After killing, the kidneys were perfused in situ with saline, the right kidney was removed and fixed in 10% buffered formalin, embedded in paraffin and sectioned at 3 μm thickness in the transversal plane containing the renal long axis. Slides were stained using haematoxylin and eosin (H&E) and periodic acid-Schiff (PAS) stains to highlight the glomerulus and pricrosirius red to stain collagen fibres. Cellularity was quantified on H&E-stained slides by counting the total glomerular cell nuclei. At least 30 glomeruli/slides were assessed, and the results were expressed as number of nuclei per glomerulus. Sections stained with PAS were graded as: 1+ = mild focal mesangial hypercellularity; 2+ = moderate mesangial hypercellularity; 3+ = complex endocapillary hypercellularity sometimes with mild sclerosis or necrosis; 4+ = severe endocapillary proliferative glomerulonephritis with necrosis or crescent formation. Scores ≥ 2+ were considered to be positive [29]. Pricrosirius red-stained slides were analysed under polarized light using an Olympus camera attached to an Olympus BX-51 microscope (Center Valley, PA, USA), and the collagen area was determined based on positive staining in the image analyses system.

Immunohistochemistry

Glomerular expression of α-smooth muscle actin (α-SMA), T cell marker CD3, complement component 3 (C3), corticotrophin-releasing factor (CRF), inducible nitric oxide synthase (iNOS), α-MSH, MCR1 and IgG were determined by immunohistochemical analyses in deparaffinized kidney sections.

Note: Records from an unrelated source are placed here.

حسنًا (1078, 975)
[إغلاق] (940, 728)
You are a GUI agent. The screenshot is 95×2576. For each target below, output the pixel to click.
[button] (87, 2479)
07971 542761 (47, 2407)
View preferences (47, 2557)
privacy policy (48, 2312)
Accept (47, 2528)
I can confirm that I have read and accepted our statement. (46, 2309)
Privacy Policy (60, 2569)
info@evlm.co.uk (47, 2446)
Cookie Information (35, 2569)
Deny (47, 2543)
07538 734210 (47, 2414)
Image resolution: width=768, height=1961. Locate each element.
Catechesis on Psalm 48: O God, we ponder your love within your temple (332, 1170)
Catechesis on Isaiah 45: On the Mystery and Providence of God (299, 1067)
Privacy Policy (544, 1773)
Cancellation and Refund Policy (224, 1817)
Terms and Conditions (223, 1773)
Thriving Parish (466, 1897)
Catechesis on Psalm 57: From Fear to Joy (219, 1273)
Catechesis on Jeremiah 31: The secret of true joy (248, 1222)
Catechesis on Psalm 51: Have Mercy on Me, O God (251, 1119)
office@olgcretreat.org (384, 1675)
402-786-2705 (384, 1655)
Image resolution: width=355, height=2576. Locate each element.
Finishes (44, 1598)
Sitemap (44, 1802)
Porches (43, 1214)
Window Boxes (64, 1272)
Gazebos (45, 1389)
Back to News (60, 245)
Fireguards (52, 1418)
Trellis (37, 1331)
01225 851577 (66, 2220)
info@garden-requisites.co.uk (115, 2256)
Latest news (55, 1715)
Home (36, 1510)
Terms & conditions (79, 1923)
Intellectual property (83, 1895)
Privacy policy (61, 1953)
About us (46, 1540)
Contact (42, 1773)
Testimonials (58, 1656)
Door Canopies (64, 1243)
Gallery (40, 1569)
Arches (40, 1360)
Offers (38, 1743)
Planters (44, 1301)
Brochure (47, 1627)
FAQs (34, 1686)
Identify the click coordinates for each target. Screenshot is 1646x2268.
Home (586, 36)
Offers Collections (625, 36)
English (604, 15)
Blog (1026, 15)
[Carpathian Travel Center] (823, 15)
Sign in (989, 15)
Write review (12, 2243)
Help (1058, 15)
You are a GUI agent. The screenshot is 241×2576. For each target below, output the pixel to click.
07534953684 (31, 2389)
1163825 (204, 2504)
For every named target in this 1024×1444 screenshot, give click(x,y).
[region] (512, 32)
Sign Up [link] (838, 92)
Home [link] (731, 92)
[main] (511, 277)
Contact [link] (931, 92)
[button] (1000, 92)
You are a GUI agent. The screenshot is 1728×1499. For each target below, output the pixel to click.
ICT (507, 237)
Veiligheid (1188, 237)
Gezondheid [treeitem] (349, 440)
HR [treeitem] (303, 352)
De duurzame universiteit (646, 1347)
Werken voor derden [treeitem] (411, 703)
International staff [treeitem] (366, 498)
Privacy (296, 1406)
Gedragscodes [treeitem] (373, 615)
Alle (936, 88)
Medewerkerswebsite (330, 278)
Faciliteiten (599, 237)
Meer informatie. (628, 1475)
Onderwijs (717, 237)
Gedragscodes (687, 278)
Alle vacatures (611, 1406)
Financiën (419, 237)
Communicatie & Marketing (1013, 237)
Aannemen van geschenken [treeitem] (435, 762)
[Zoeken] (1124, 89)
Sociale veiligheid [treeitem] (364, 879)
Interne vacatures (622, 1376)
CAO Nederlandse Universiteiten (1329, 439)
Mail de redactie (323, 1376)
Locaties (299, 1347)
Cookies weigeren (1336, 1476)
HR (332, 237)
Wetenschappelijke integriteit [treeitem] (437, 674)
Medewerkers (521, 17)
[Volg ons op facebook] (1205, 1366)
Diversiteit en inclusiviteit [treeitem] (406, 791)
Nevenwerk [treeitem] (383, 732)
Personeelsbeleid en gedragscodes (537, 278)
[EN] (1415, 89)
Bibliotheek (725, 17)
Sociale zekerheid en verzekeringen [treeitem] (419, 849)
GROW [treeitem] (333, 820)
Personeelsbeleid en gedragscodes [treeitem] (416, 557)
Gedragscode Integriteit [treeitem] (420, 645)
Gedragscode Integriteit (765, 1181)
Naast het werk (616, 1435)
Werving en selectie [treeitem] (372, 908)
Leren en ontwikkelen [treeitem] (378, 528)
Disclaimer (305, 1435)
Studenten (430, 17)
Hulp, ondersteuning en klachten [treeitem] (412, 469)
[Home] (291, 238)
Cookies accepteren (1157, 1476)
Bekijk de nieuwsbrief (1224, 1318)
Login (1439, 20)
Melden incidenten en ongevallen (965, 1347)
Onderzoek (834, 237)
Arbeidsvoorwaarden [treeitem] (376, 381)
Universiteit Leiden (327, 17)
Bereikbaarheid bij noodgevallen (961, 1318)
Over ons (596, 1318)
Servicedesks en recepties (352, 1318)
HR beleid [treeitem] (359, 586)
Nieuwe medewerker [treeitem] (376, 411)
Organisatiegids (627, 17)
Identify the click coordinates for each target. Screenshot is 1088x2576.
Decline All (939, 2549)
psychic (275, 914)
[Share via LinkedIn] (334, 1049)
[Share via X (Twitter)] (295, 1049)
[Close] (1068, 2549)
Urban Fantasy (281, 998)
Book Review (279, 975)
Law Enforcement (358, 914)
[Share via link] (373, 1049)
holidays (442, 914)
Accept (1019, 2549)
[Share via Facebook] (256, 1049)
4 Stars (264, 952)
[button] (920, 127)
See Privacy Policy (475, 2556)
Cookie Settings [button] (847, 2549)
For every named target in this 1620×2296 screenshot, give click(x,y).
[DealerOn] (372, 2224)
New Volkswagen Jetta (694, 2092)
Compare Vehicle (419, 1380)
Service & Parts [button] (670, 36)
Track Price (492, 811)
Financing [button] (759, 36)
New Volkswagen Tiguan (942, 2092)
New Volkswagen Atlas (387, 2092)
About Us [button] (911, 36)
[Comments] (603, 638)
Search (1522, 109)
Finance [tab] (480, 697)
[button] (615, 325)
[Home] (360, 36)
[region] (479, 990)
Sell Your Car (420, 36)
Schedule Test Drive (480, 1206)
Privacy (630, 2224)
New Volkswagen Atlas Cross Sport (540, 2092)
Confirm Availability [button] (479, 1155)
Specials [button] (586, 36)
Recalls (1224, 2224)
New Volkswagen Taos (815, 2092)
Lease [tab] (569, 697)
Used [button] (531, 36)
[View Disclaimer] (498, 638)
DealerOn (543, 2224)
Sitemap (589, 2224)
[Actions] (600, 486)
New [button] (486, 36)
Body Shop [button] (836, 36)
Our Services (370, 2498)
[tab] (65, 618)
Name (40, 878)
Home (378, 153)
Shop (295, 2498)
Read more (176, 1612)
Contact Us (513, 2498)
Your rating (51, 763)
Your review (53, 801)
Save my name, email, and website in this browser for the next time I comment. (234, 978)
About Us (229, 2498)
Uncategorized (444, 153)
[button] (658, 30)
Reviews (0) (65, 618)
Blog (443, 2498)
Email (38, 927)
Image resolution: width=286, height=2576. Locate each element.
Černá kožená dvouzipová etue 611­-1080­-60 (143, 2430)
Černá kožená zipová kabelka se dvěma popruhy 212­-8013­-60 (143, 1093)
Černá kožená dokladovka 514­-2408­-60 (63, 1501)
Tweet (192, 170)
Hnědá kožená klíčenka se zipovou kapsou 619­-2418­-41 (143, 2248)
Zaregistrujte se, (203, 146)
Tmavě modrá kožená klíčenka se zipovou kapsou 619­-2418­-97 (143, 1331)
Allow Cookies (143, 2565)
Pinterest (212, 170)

After rehydration, the endogenous peroxidase activity was ablated by incubation in 3% hydrogen peroxide for 10 min. Next, the sections were incubated with Tris/ethylenediamine tetraacetic acid (EDTA) (10 mM/1 mM buffer, pH 9·0) for 25 min and incubated with a biotin/avidin blocking solution (Dako, Glostrup, Denmark). Primary antibodies anti-α-SMA (ab5694; 1:100; Abcam, Cambridge, UK), anti-CD3 (ab5690; 1:100; Abcam), anti-C3 (sc-28294; 1:50; Santa Cruz Biotech, Santa Cruz, CA, USA), anti-CRF (h-019-06; 1:100; Phoenix Pharmaceuticals, Burlingame, CA, USA), anti-α-MSH (h-043-01; 1:100; Phoenix Pharmaceuticals), anti-MCR1 (ABIN686287, 1:100; Antibodies-online, Aachen, Germany), anti-iNOS (PA5-16855; 1:200; Thermo Scientific, Rockford, IL, USA) and anti-IgG (LS-C59195; 1:400; LifeSpan, Bellevue, WA, USA) were added to each section and incubated overnight at 4°C. After PBS washing, the slides were incubated for 30 min with EnVision-horseradish peroxidase (HRP), labelled streptavidin–biotin (LSAB)-HRP or Advance-HRP (Dako). Enzyme sandwich reactions were developed using 3,3′-diaminobenzidine (Sigma Chemical Co.), and then the slides were washed, counter-coloured with haematoxylin and mounted with Permount.

Image analyses

The slides were digitally archived using a Pannoramic Scan instrument (software version 1·11·25·0; 3DHistech, Budapest, Hungary) with a ×20 objective and expanded focus. Total levels of collagen fibres, α-SMA, CD3, C3, CRF, α-MSH, MCR1, iNOS and IgG in the glomerulus were quantified using Image-ProPlus version 4·1 software for Windows (Media Cybernetics, Silver Spring, MD, USA).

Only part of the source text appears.